> EXERCISE GOAL: In the listing below, find each line holding "computer" and copy it.

> RECORDS PROVIDED:
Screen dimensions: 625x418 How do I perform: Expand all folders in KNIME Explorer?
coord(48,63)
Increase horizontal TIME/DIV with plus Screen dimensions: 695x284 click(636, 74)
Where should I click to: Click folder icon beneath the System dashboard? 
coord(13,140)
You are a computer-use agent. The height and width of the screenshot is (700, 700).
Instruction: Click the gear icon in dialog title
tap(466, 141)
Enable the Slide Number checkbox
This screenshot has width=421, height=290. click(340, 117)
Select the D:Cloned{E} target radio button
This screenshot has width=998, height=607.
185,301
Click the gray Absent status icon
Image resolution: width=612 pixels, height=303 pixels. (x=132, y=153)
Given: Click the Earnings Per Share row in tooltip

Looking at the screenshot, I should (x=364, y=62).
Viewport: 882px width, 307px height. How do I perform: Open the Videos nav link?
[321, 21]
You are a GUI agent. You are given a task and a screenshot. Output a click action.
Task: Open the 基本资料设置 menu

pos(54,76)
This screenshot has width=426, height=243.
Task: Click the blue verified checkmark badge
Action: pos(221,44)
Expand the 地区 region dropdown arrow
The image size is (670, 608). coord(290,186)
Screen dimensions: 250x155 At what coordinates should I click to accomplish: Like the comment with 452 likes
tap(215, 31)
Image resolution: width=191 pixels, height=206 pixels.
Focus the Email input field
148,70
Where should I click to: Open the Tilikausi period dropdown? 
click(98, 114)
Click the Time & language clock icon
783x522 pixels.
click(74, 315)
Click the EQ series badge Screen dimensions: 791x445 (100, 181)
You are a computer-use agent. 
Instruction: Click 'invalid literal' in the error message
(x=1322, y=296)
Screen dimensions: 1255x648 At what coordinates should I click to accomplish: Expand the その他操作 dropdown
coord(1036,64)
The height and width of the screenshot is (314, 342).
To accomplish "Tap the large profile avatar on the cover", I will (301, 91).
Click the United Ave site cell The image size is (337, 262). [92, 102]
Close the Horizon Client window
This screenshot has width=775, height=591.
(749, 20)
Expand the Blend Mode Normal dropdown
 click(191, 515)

> ANSWER BOX:
You are a computer-use agent. The height and width of the screenshot is (700, 700).
You are a computer-use agent. 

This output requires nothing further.